7.2 Indemnification by the Purchaser
The Purchaser hereby agrees to indemnify and hold harmless each Seller from and against any and all Losses incurred or suffered by any such person arising from, by reason of or in connection with any misrepresentation or breach of any representation, warranty or covenant of the Purchaser contained in this Agreement or any certificate or other document delivered by the Purchaser under this Agreement. This indemnification provision shall be in addition to the rights of each Seller to bring an action against the Purchaser for breach of any term of this Agreement.
7.3 Limitation
Notwithstanding the foregoing, the obligations to indemnify and hold harmless pursuant to Sections 7.1 and 7.2 shall in each case be limited to an aggregate amount equal to U.S. Dollars 4,000,000 (the “cap on indemnity”).

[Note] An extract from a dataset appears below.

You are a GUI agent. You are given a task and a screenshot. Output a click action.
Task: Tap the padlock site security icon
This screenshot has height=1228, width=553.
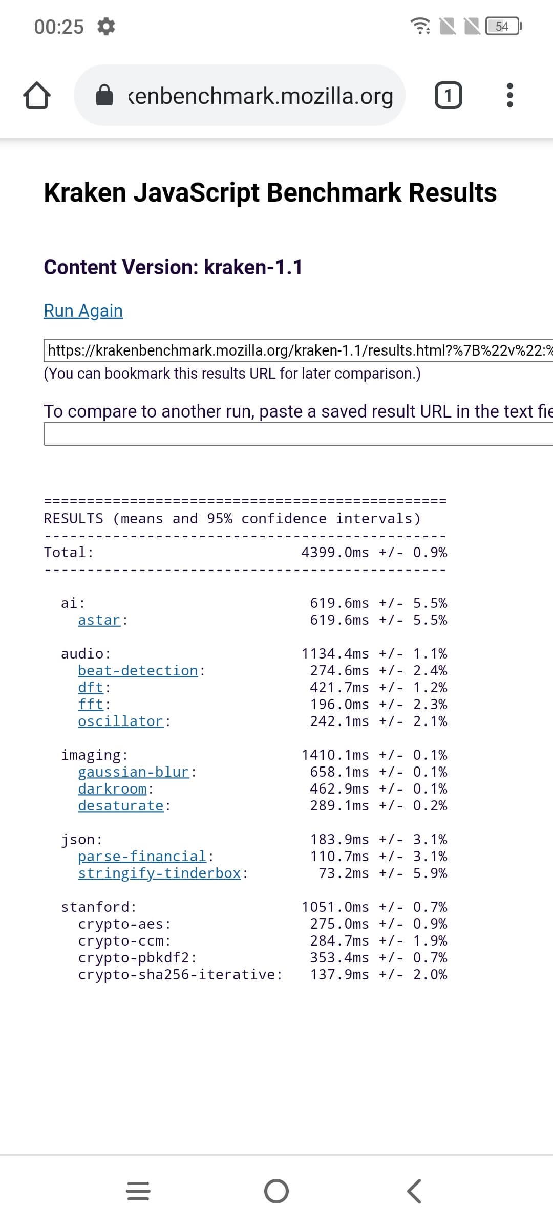tap(104, 95)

The cap on indemnity shall reduce to U.S. Dollars 3,000,000 from the date falling one (1) year after the date of this Agreement onwards; the cap on indemnity shall reduce further to U.S. Dollars 2,000,000 from the date falling two (2) years after the date of this Agreement onwards, provided that, if any claim, litigation or other proceeding is commenced against the Purchaser Indemnified Parties or the Sellers, or any other Losses arise which are covered by Section 7.1 or Section 7.2, as applicable, the date of the commencement of the claim, litigation or proceedings, or the date of any other Loss first arising (whichever is the earliest) shall determine the amount of the cap on indemnity applicable hereunder.

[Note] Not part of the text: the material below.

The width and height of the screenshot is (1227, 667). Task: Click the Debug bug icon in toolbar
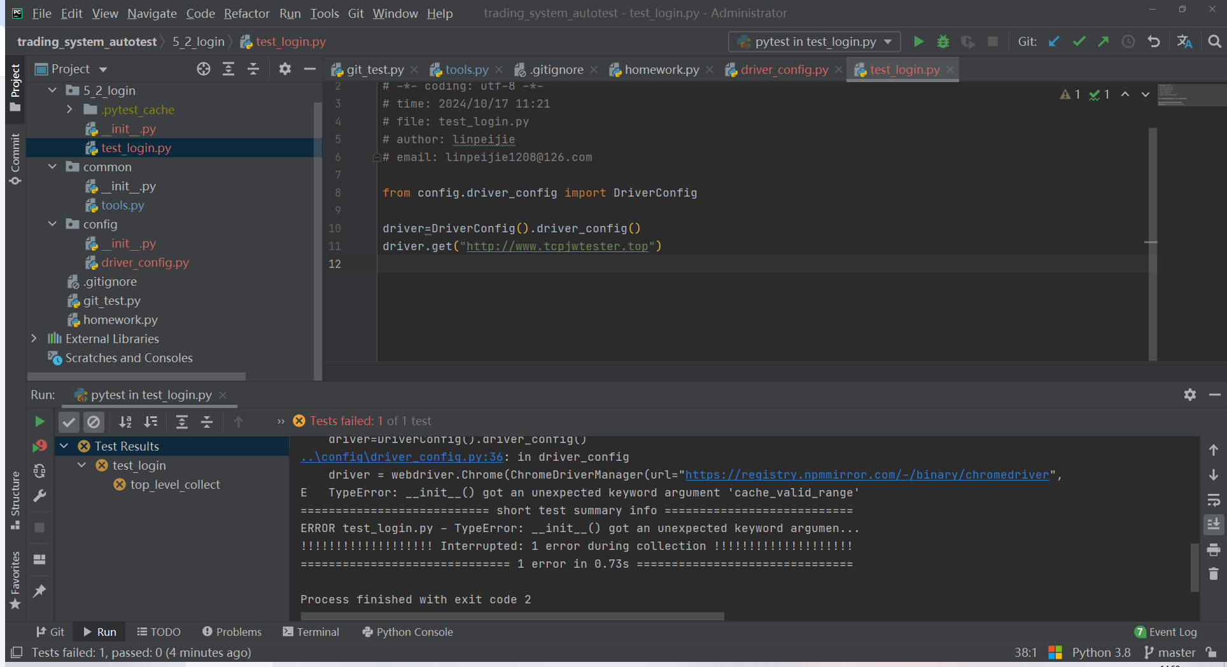(943, 42)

8. Survival of Representations, Warranties and Agreements
Notwithstanding any investigation conducted or notice or knowledge obtained by or on behalf of any party hereto, the respective representations, indemnities, covenants and warranties of the Purchaser and Sellers shall survive the execution of this Agreement, the Closing hereof, the delivery of the SkyePharma Shares and/or termination of this Agreement prior thereto.
9. Expenses
Each of the Sellers and the Purchaser shall bear his or its own expenses in connection with the preparation for and consummation of the transactions contemplated by this Agreement.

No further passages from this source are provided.